Things looked good for bulls today before the open of the market, as Goldman Sachs put out a nice earnings report, core PPI was in-line with expectations, and oil was lower to start the trading day. This optimism led to a moderately higher open, from which traders quickly decided to start selling. The selling lasted for the first hour of trading. The market tried to bounce from there, but that bounce didn’t last for more than about an hour, and stocks fell to new lows going into the lunch hour. It took the Nasdaq a bit longer to break its intraday lows than the S&P and Dow, but it also did a little after 12:30. After hitting new lows at that point, the market tried bouncing weakly a little through the afternoon, but really couldn’t get going. Around 3:15, more sellers came in, sending the market to new lows for the day. They held in a range for the last half hour, but stocks still finished near those lows and with moderate losses across the board, although the losses in the small and medium caps were not as large as the Nasdaq and S&P. Volume may be a little heavier than yesterday but was still not very heavy.

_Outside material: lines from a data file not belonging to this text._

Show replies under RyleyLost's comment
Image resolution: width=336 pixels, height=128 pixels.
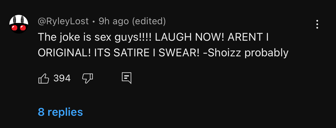tap(60, 112)
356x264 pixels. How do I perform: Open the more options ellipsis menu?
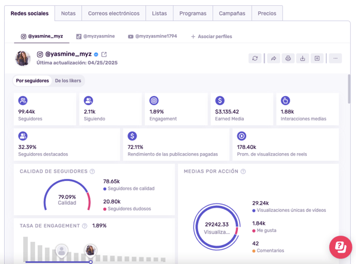pos(335,58)
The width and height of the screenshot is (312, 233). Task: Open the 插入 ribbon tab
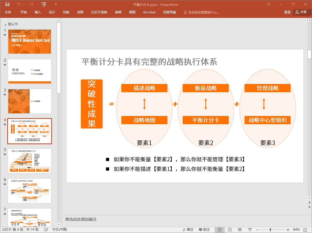38,12
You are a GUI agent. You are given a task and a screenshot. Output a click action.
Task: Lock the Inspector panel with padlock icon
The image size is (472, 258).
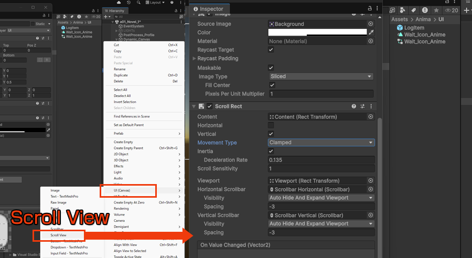click(370, 8)
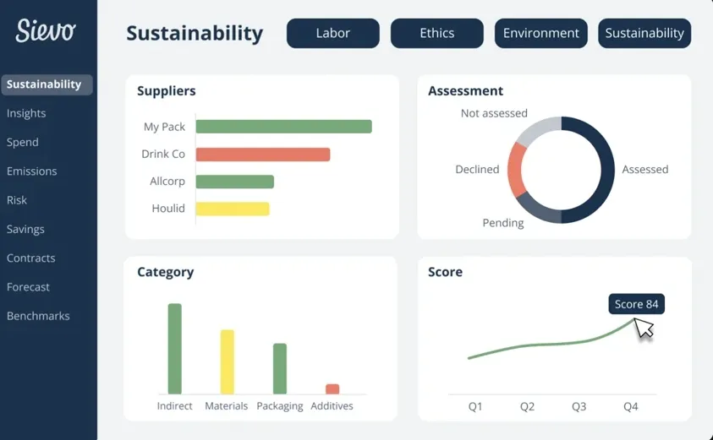Click the Environment tab button
Viewport: 713px width, 440px height.
540,34
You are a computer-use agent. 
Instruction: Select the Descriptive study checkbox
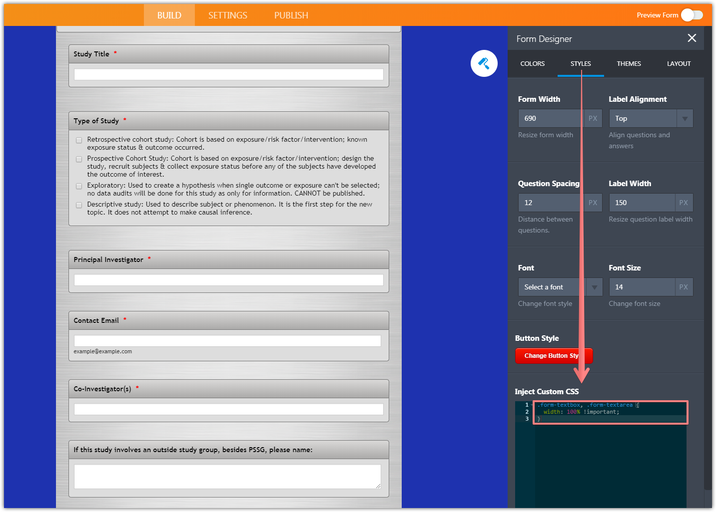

Technically, I said yesterday that the Dow, S&P, and Russell 2000 were all right up against resistance levels, and those levels held strong today, pushing stocks lower. I would say that today’s highs need to be overcome on stronger volume for this “rally” (I prefer the term bounce) to continue. As a bear, the selling was nice to see today, but I can’t say it was intense and for this market to really roll over, it has to become more intense than this, with volume increasing as the selling occurs. With options expiration, I have no clue if the selling will build on itself or not – I am hopeful it will, but this market likes to throw us curve balls. I find it interesting that the VIX was down earlier in the session and closed up only a small amount – that shows there wasn’t much fear out there today.
Shorting FSLR proved to be a poor decision, at least in terms of the timing, as I was stopped out quickly this morning at $281.94 for a 2.3% loss. My mistake was not waiting for it to rally above the 50 day moving average – I should have known it wasn’t quite done, although volume remains pathetic and I still think this could be a good short. Congress voted against tax breaks for solar and wind companies so that could be a catalyst for selling in this group that was already looking rather weak except for CSIQ. It took every bit of discipline I could find to not short this stock again in the afternoon but I did indeed pass. IF it breaks lower through its 50 day moving average, I will look at shorting it again.
I also went against most of the advice I have been reading recently and did enter SKF(the inverse financials ETF) at $119.37. The opening gap down took it right to its 20 day moving average, and with a trendline right there as well, I though it was worth the risk. I may also be wrong here – maybe the financials really are putting in a bottom here. The action in this today, however, tells me that perhaps they have not. I’ll likely move my stop up to breakeven and see what happens from here, but the position looks good as of now. I also shorted CMO at $12.68 on what looks like, based on volume, a dead-cat bounce up to the 50 and 200 day moving averages. If it gets over these moving averages, I would cover, but I think the risk/reward ratio here is pretty good. I debated shorting BNI here, and it will probably work out, but I passed.
The oil stocks I purchased yesterday and the others I posted this weekend continued to make nice moves today, even with crude being down for the day. This is where the momentum is right now in this market, and there is no reason to go long in any other sector than these commodity areas. I don’t know how long the momentum will last – JRCC looks quite parabolic to me – but I have said that before about other stocks in this sector and have been proven wrong each time, so I don’t plan on fighting the momentum right now.
The story remains the same from my perspective - the market started breaking down two Fridays ago (June 6), has put in a weak volume, oversold bounce, and with some resistance ahead, this would be a logical place for it to start heading lower again. Based on the action of individual stocks, I see no reason to change that thinking. Today was what I would call an average showing by the bears - I was hoping for more. They need to do better than this at some point this week if things are really going to decline. Otherwise, we'll likely just get more chop. I will get bullish if we somehow have a heavy-volume follow-through day this week, but I am not expecting one as of now. The best options remain cash, shorting these bounces, or running with these commodity stocks, most of which are too extended now. If my scans show me anything different, I'll be back later to talk about it. Best of luck.
By the way, I have no clue why Blogger is being stupid with these fonts all of a sudden. I usually type in Word and then cut and paste it into blogger. I've never had a problem, but now all my fonts are weird. I updated to Firefox 3.0 today - perhaps that has something to do with it. Maybe I need to just type strictly in Blogger. Any computer guys out there with any ideas?